O comércio da China com os países da Iniciativa do Cinturão e Rota (BRI, na sigla em inglês) atingiu 13,5 trilhões de yuans (US$ 1,89 trilhão) nos primeiros oito meses do ano, um aumento de 6,8% em relação ao ritmo do ano anterior, enquanto o comércio com a União Europeia cresceu apenas 1,1%, para 3,71 bilhões de yuans. A China está contando com o aumento do ritmo do comércio com os países da BRI para compensar as perdas comerciais com a Europa e os Estados Unidos, à medida que estes se afastam dela devido às tensões geopolíticas. Enquanto isso, os dados de importação da China levantaram mais preocupações. As importações acumuladas no ano aumentaram 2,5% em relação ao ritmo do ano anterior, desacelerando em relação aos 2,8% do período de relatório anterior. As importações de petróleo bruto acumuladas no ano desaceleraram 3,1%, enquanto o ritmo de importações de minério de ferro e carvão também diminuiu. No entanto, as importações de soja atingiram um recorde de 12,14 milhões de toneladas em agosto, um aumento de 30% em relação ao ano anterior, impulsionadas por alguns atrasos nas remessas de julho devido ao clima. As importações de soja entre abril e agosto tiveram uma média de 10,38 milhões de toneladas, em comparação com 9,73 milhões no ano anterior. As importações de setembro e outubro também devem permanecer altas, com base nos embarques já a caminho e/ou programadas para carregamento. Isso resultou em ajustes para baixo nas importações esperadas para os meses posteriores. A demanda de esmagamento deve ter uma média de cerca de 7 milhões de toneladas por mês entre setembro e janeiro, em comparação com 7,5 milhões de toneladas no ano anterior, devido à menor demanda por farelo. Até agora, a China se comprometeu com 3,9 milhões de toneladas de soja dos EUA neste ano, em comparação com 6,37 milhões de toneladas no mesmo ponto no ano anterior. Isso representa uma queda de 39% ou 91 milhões de bushels (2,47 milhões de toneladas) na compra chinesa em comparação com o ano anterior. O Canal do Panamá está lidando com maiores volumes devido a melhores níveis de água este ano, mas os custos de transação para usar o canal permanecem altos, resultando em carregamentos ainda optando por contornar o extremo sul da África quando originárias da região do Golfo dos EUA.

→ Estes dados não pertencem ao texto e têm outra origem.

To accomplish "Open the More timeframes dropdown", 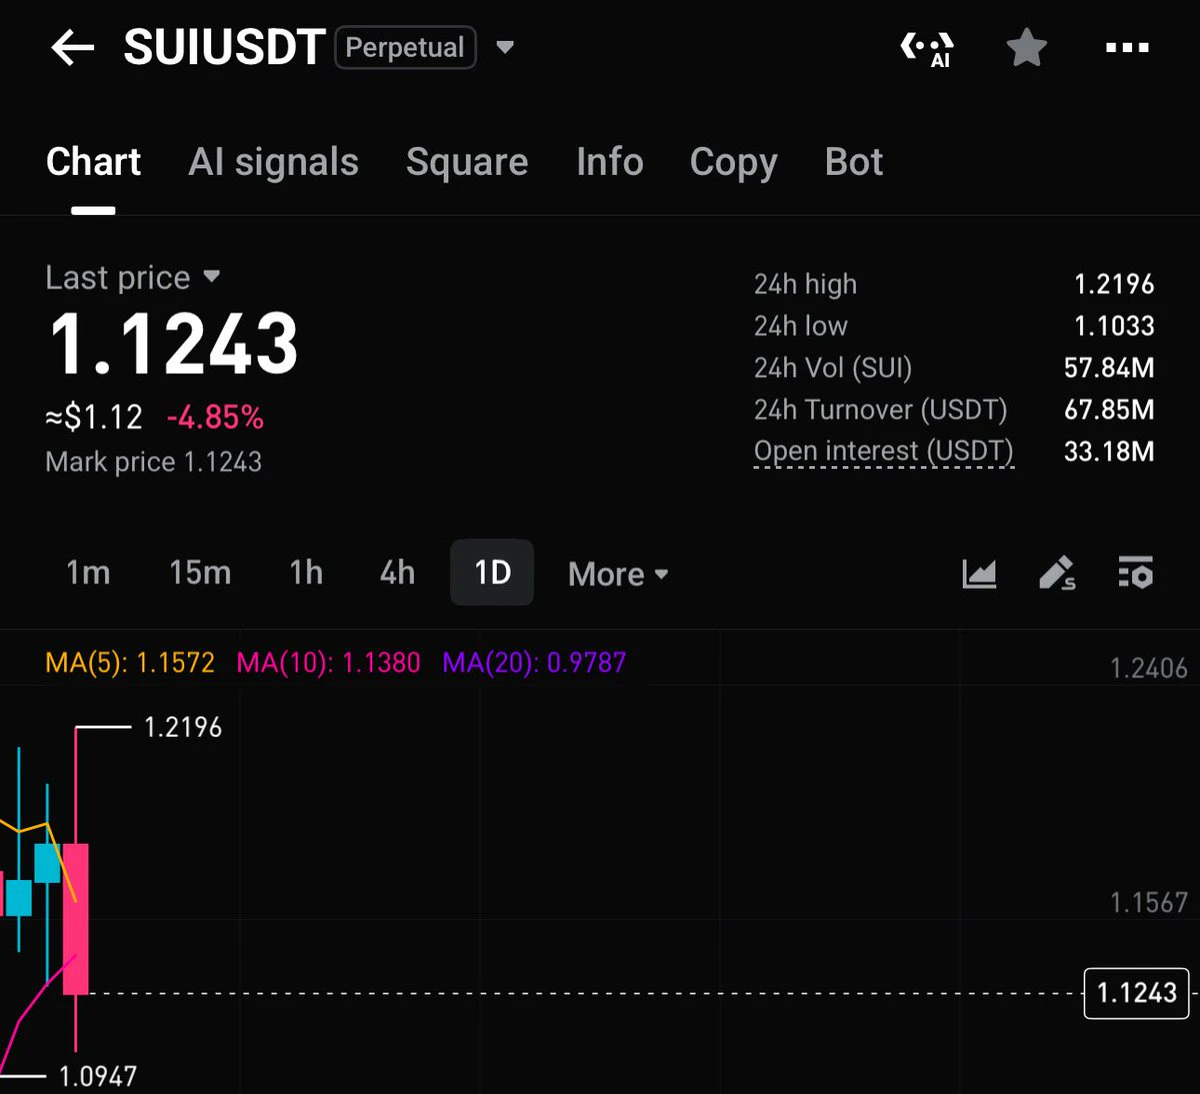I will pos(618,574).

Os preços de grãos e oleaginosas estão em um padrão de consolidação antes do aguardado relatório WASDE do USDA desta quinta-feira. Este será o primeiro relatório com estimativas de produção de safras de verão baseadas em amostragem de campo real, o que abre a porta para possíveis surpresas. O relatório de quinta-feira deve ajudar bastante a comunicar ao mercado se ele já precificou totalmente o tamanho das safras deste ano.